DESCRIPTION OF THE TASK: As the answer, set down the lines below from the one containing "You are a computer-use agent. Viewport: 812px" through the one containing "Instruction: Open the", exactly and inclusively, and no others.

PROVIDED DATA:
☆ ☆ ☆ ☆
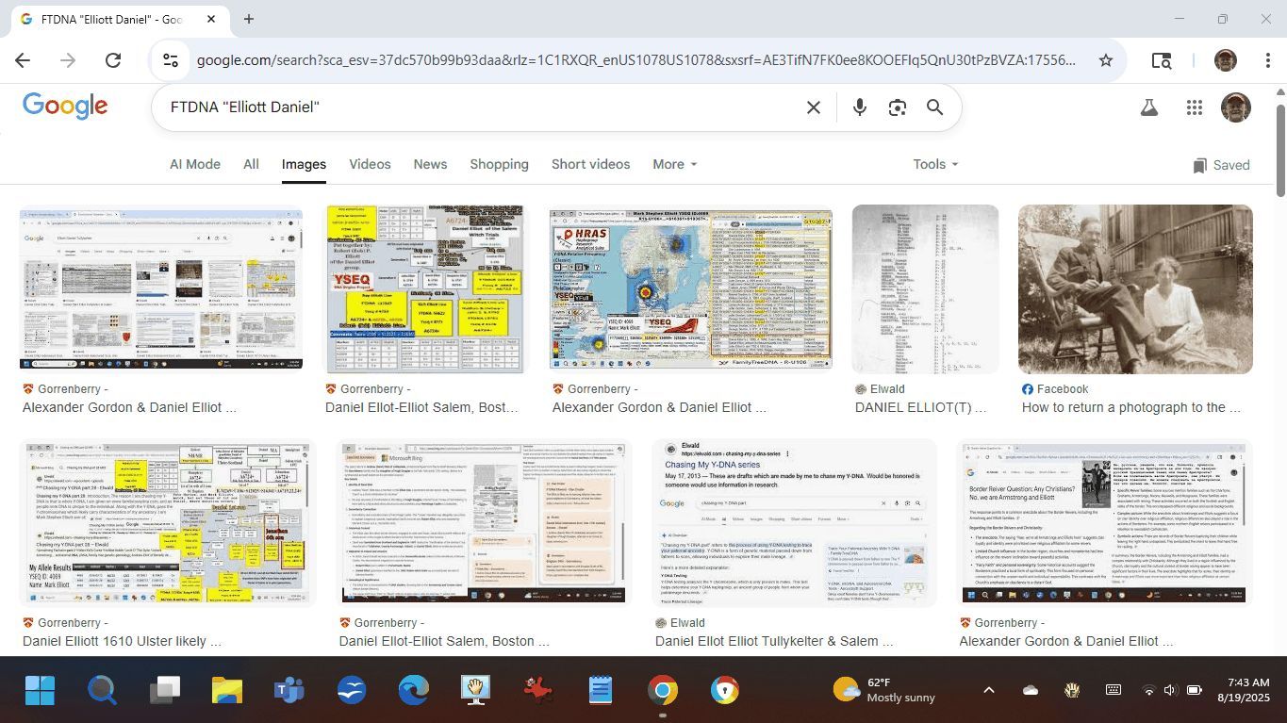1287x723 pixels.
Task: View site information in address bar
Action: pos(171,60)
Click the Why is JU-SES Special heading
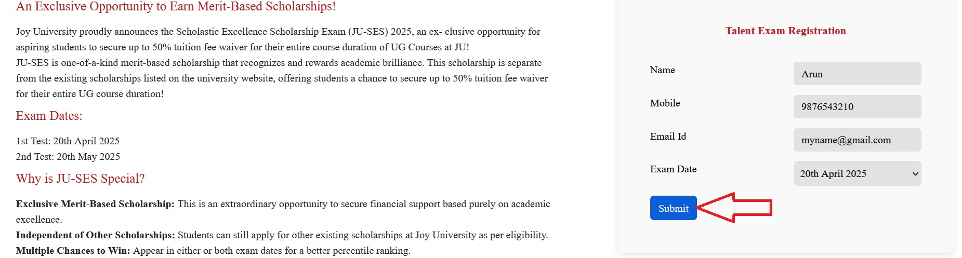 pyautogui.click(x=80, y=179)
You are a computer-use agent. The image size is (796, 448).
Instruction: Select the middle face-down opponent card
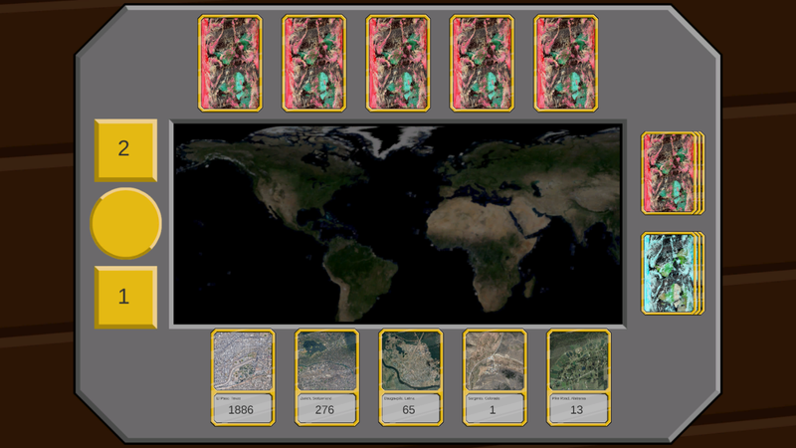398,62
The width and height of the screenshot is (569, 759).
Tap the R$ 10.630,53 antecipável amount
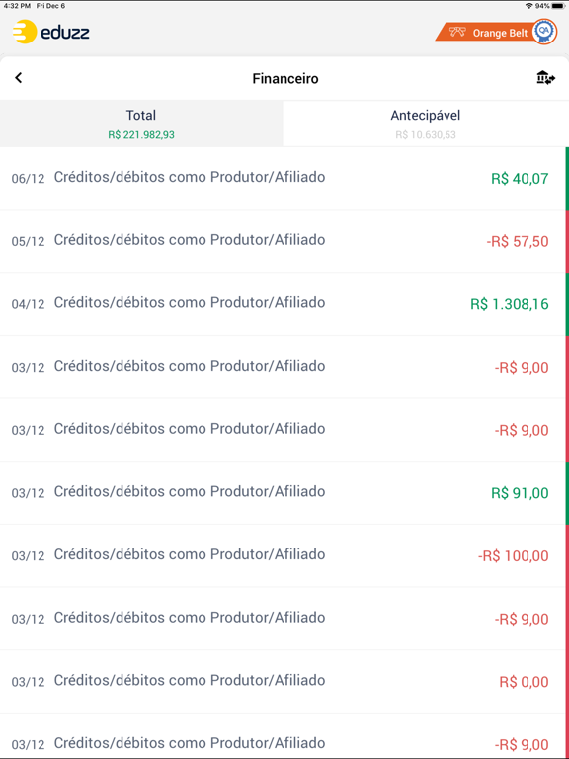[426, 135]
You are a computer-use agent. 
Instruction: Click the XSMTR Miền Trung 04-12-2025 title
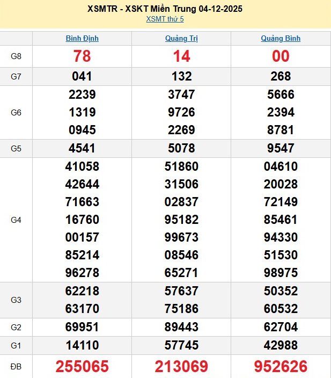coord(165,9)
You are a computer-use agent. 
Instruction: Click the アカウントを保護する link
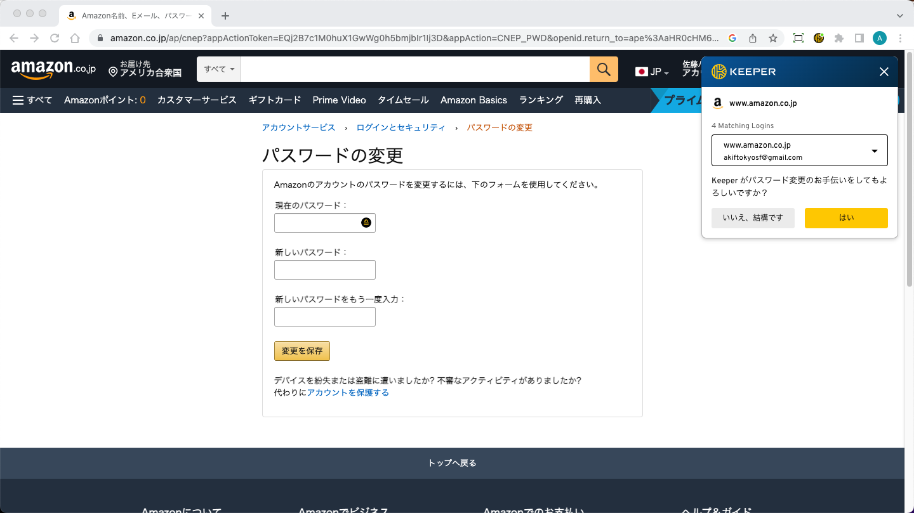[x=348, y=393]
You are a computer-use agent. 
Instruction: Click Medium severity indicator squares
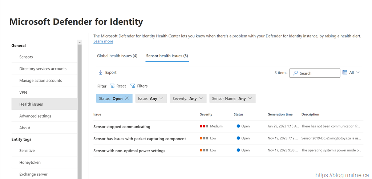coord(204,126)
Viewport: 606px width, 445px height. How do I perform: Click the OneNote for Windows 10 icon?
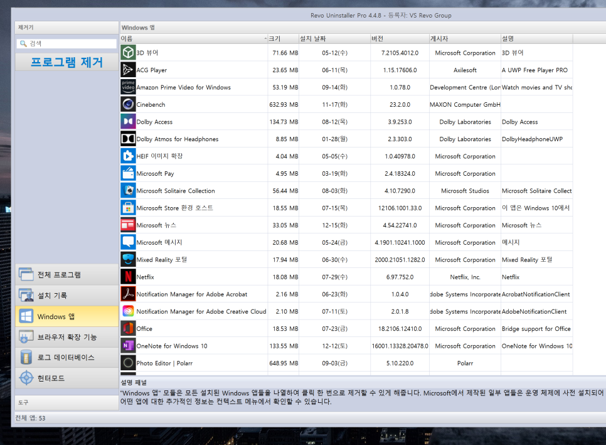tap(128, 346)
☆ ☆ ☆ ☆
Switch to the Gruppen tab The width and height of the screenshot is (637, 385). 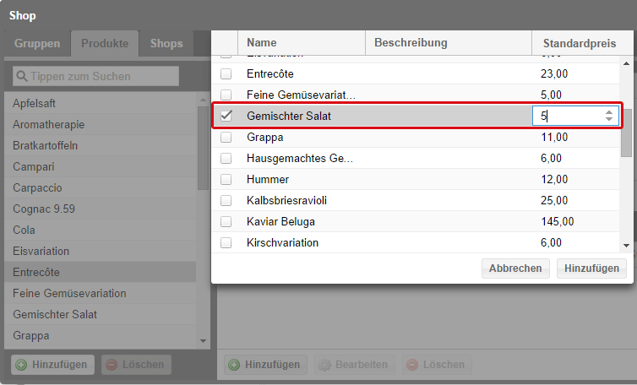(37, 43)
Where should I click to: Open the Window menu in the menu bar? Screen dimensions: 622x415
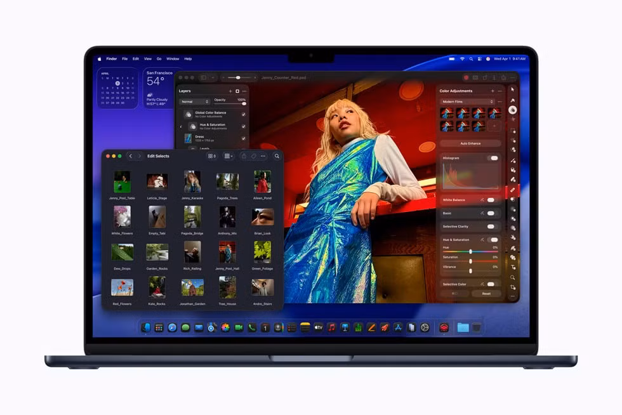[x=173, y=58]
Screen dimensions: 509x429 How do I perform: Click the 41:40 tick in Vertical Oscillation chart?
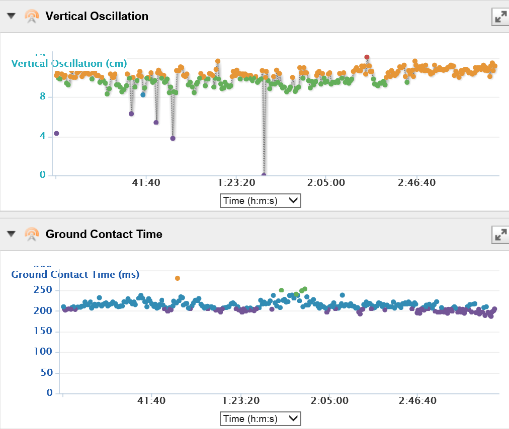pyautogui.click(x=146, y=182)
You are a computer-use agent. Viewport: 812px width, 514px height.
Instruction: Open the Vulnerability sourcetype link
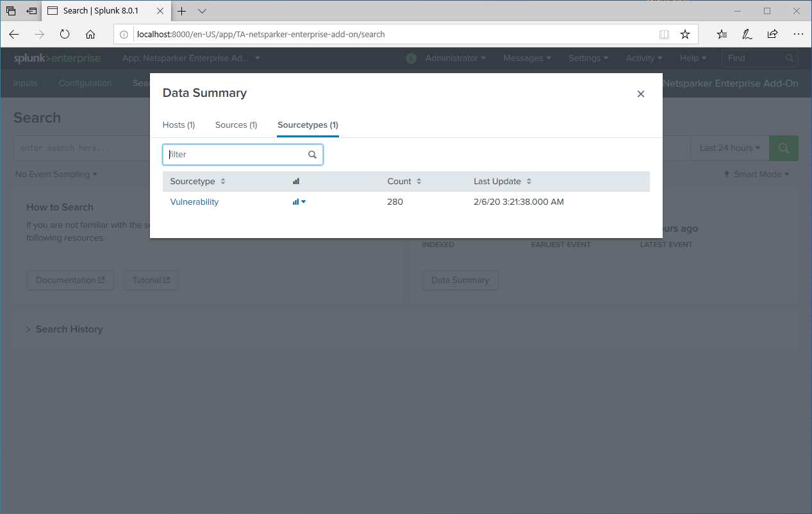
☆ ☆ ☆ ☆
RESPONSE TO THE TASK:
You are a computer-use agent. Viewport: 812px width, 514px height.
Instruction: Open the Vulnerability sourcetype link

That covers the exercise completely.